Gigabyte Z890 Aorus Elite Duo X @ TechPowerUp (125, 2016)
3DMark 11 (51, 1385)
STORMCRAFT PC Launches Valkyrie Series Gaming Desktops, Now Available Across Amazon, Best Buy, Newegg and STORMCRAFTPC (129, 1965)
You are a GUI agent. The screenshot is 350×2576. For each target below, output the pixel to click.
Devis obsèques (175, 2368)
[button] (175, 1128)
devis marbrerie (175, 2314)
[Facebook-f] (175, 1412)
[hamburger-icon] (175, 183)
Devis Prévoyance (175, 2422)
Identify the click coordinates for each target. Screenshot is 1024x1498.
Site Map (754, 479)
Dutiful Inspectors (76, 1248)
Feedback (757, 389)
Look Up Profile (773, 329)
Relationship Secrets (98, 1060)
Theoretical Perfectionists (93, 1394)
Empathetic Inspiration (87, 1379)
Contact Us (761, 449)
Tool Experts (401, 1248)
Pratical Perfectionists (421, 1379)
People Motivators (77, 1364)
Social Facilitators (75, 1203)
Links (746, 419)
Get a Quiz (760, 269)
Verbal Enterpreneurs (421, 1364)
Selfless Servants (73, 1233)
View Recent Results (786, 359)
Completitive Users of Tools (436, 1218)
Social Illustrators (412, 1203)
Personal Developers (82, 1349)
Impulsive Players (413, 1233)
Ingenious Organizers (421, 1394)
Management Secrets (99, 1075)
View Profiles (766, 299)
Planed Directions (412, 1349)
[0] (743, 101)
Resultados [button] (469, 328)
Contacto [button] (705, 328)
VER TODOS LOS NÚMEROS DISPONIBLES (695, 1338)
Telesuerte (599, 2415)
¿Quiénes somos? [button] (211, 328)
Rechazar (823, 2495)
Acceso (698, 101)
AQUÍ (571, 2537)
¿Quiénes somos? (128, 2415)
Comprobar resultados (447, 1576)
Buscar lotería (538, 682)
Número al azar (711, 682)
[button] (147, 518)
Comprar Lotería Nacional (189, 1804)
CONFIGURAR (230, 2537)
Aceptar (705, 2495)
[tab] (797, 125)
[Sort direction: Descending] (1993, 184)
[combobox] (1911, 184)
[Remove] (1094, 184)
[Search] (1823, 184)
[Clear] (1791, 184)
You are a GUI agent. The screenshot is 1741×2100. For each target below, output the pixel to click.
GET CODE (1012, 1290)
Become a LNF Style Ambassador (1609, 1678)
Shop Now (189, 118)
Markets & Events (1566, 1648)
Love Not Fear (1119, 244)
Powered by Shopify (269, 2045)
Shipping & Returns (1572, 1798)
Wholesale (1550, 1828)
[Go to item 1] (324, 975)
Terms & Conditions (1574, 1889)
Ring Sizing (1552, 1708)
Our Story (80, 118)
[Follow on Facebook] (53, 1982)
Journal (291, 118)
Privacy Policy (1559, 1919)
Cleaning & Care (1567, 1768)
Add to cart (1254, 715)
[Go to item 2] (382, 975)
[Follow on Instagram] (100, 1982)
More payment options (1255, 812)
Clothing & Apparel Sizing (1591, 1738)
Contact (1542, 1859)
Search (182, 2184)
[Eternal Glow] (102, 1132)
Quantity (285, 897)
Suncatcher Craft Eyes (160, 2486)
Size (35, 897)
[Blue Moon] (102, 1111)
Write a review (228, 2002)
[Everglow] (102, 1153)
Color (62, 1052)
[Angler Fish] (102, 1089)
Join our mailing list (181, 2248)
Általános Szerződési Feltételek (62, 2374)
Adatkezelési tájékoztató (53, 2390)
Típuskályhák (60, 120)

━━━

**Exercise details:** Copy out the full set of records precisely, leaving nothing out.

**Answer:**
Gigabyte Z890 Aorus Elite Duo X @ TechPowerUp (125, 2016)
3DMark 11 (51, 1385)
STORMCRAFT PC Launches Valkyrie Series Gaming Desktops, Now Available Across Amazon, Best Buy, Newegg and STORMCRAFTPC (129, 1965)
You are a GUI agent. The screenshot is 350×2576. For each target below, output the pixel to click.
Devis obsèques (175, 2368)
[button] (175, 1128)
devis marbrerie (175, 2314)
[Facebook-f] (175, 1412)
[hamburger-icon] (175, 183)
Devis Prévoyance (175, 2422)
Identify the click coordinates for each target. Screenshot is 1024x1498.
Site Map (754, 479)
Dutiful Inspectors (76, 1248)
Feedback (757, 389)
Look Up Profile (773, 329)
Relationship Secrets (98, 1060)
Theoretical Perfectionists (93, 1394)
Empathetic Inspiration (87, 1379)
Contact Us (761, 449)
Tool Experts (401, 1248)
Pratical Perfectionists (421, 1379)
People Motivators (77, 1364)
Social Facilitators (75, 1203)
Links (746, 419)
Get a Quiz (760, 269)
Verbal Enterpreneurs (421, 1364)
Selfless Servants (73, 1233)
View Recent Results (786, 359)
Completitive Users of Tools (436, 1218)
Social Illustrators (412, 1203)
Personal Developers (82, 1349)
Impulsive Players (413, 1233)
Ingenious Organizers (421, 1394)
Management Secrets (99, 1075)
View Profiles (766, 299)
Planed Directions (412, 1349)
[0] (743, 101)
Resultados [button] (469, 328)
Contacto [button] (705, 328)
VER TODOS LOS NÚMEROS DISPONIBLES (695, 1338)
Telesuerte (599, 2415)
¿Quiénes somos? [button] (211, 328)
Rechazar (823, 2495)
Acceso (698, 101)
AQUÍ (571, 2537)
¿Quiénes somos? (128, 2415)
Comprobar resultados (447, 1576)
Buscar lotería (538, 682)
Número al azar (711, 682)
[button] (147, 518)
Comprar Lotería Nacional (189, 1804)
CONFIGURAR (230, 2537)
Aceptar (705, 2495)
[tab] (797, 125)
[Sort direction: Descending] (1993, 184)
[combobox] (1911, 184)
[Remove] (1094, 184)
[Search] (1823, 184)
[Clear] (1791, 184)
You are a GUI agent. The screenshot is 1741×2100. For each target below, output the pixel to click.
GET CODE (1012, 1290)
Become a LNF Style Ambassador (1609, 1678)
Shop Now (189, 118)
Markets & Events (1566, 1648)
Love Not Fear (1119, 244)
Powered by Shopify (269, 2045)
Shipping & Returns (1572, 1798)
Wholesale (1550, 1828)
[Go to item 1] (324, 975)
Terms & Conditions (1574, 1889)
Ring Sizing (1552, 1708)
Our Story (80, 118)
[Follow on Facebook] (53, 1982)
Journal (291, 118)
Privacy Policy (1559, 1919)
Cleaning & Care (1567, 1768)
Add to cart (1254, 715)
[Go to item 2] (382, 975)
[Follow on Instagram] (100, 1982)
More payment options (1255, 812)
Clothing & Apparel Sizing (1591, 1738)
Contact (1542, 1859)
Search (182, 2184)
[Eternal Glow] (102, 1132)
Quantity (285, 897)
Suncatcher Craft Eyes (160, 2486)
Size (35, 897)
[Blue Moon] (102, 1111)
Write a review (228, 2002)
[Everglow] (102, 1153)
Color (62, 1052)
[Angler Fish] (102, 1089)
Join our mailing list (181, 2248)
Általános Szerződési Feltételek (62, 2374)
Adatkezelési tájékoztató (53, 2390)
Típuskályhák (60, 120)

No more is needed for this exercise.